**READING TEXT**
Email updates

Keep up to date with the latest news and content from Journal of Biology and BioMed Central.

Minireview

Parental squabbles and genome expression: lessons from the polyploids

Daniela Pignatta and Luca Comai*

Author affiliations

Plant Biology and Genome Center, University of California, 451 E. Health Sciences Drive, Davis, CA 95616, USA

For all author emails, please log on.

Citation and License

Journal of Biology 2009, 8:43  doi:10.1186/jbiol140

The electronic version of this article is the complete one and can be found online at: http://jbiol.com/content/8/4/43


Published:1 May 2009

© 2009 BioMed Central Ltd

Abstract

The merger of evolutionarily diverged genomes to form a new polyploid genetic system can involve extensive remodeling of gene regulation. A recent paper in BMC Biology provides important insights into regulatory events that have affected the evolution of allopolyploid cotton.

**LISTED ENTRIES**

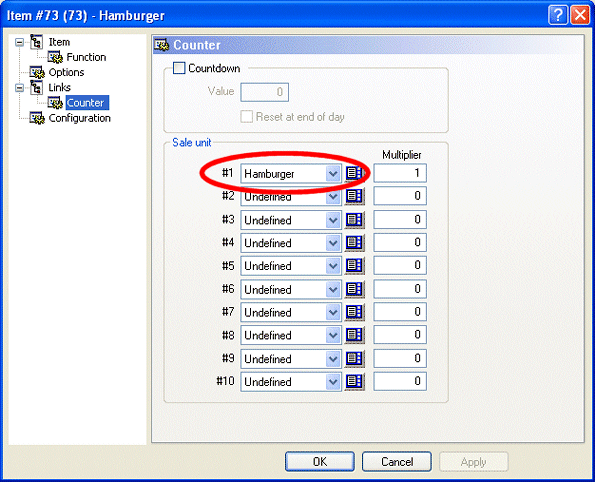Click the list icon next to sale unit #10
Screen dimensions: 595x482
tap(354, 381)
...
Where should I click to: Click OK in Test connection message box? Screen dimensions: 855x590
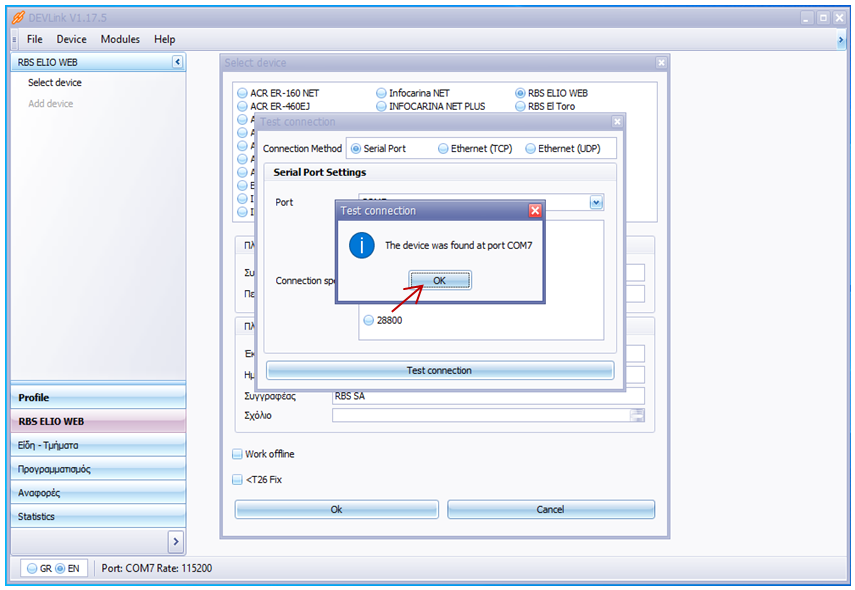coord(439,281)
* * *
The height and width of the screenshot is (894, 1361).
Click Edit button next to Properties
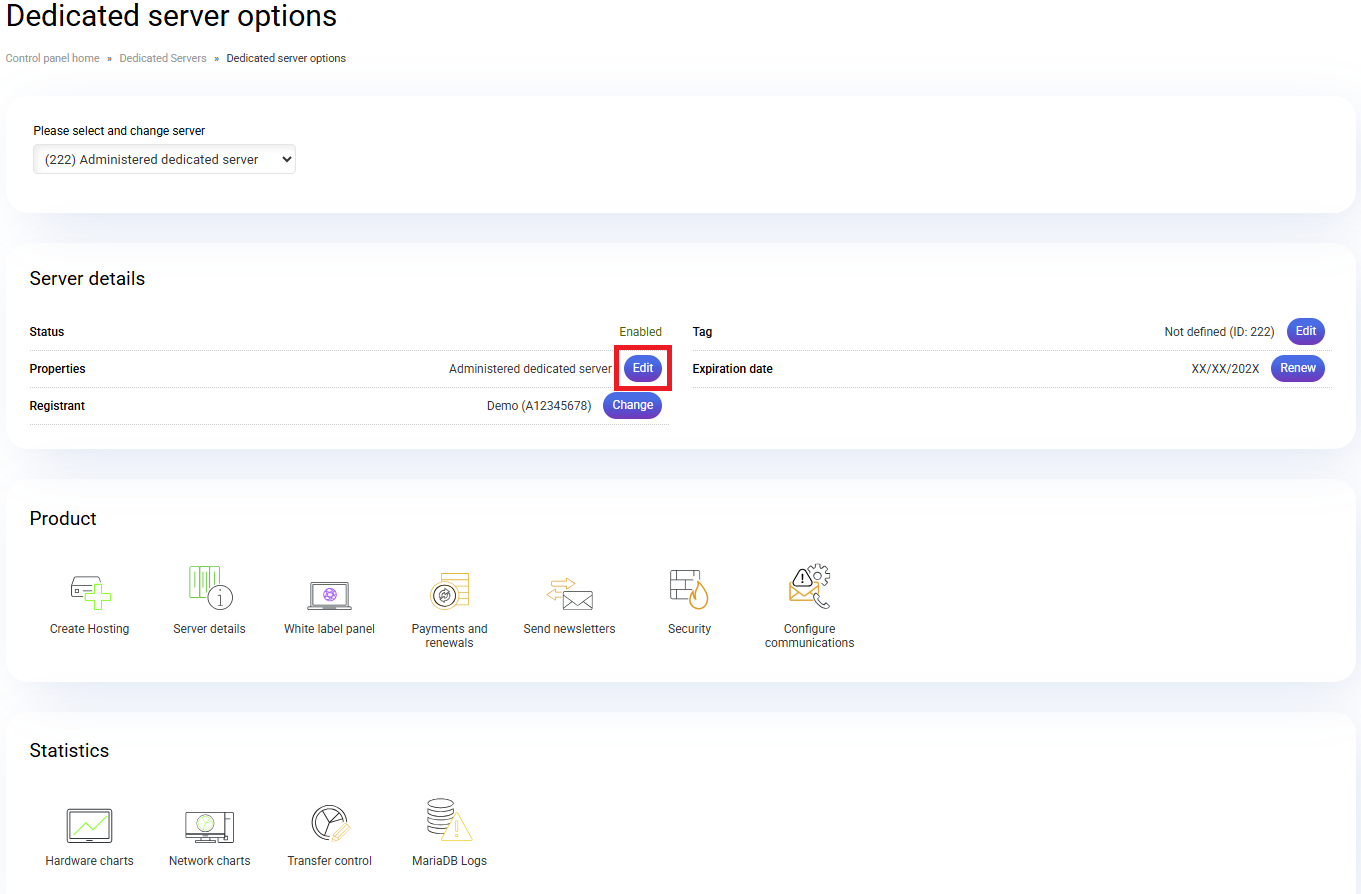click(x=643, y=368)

**WHAT YOU NEED TO DO**
a - Rewrite the minireview from "Journal of Biology 2009, 8:43  doi:10.1186/jbiol140" up to and including "of allopolyploid cotton.", changing "cotton" to "wheat".
b - According to the minireview, which journal published the recent paper on allopolyploid cotton?
c - Resume the minireview on polyploid genome expression from where it stops.

**RESPONSES FOR EACH TASK**
a -
Journal of Biology 2009, 8:43  doi:10.1186/jbiol140

The electronic version of this article is the complete one and can be found online at: http://jbiol.com/content/8/4/43


Published:1 May 2009

© 2009 BioMed Central Ltd

Abstract

The merger of evolutionarily diverged genomes to form a new polyploid genetic system can involve extensive remodeling of gene regulation. A recent paper in BMC Biology provides important insights into regulatory events that have affected the evolution of allopolyploid wheat.

b - BMC Biology

c -
Minireview

Polyploidy results from multiplication of the entire chromosome set: autopolyploidy when multiplication involves chromosome sets of the same type; allopolyploidy when duplication is either concurrent with or subsequent to hybridization of different species (Figure 1) [1]. In stable allopolyploids parental species-specific chromosome pairing is enforced, and so the two parental genomes are maintained with limited changes through successive generations. Hybridity, the condition in which an organism inherits diverged genomes from each parent, is thus a permanent condition of allopolyploids. Like interspecific hybrids, newly formed allopolyploids display a range of novel phenotypes that are both favorable and unfavorable, but which are overall of questionable fitness. Although it might seem unlikely that these 'freaks of nature' could contribute to the evolutionary race, the remnants of whole-genome duplication in all sequenced plant genomes attests otherwise. Polyploidy – most probably allopolyploidy – recurred multiple times in each analyzed lineage, after which the duplicated gene set fractionated slowly back over evolutionary time to apparent diploidy [2]. Therefore, new allopolyploid species were fit enough to beget the present multitude of seed-plant species.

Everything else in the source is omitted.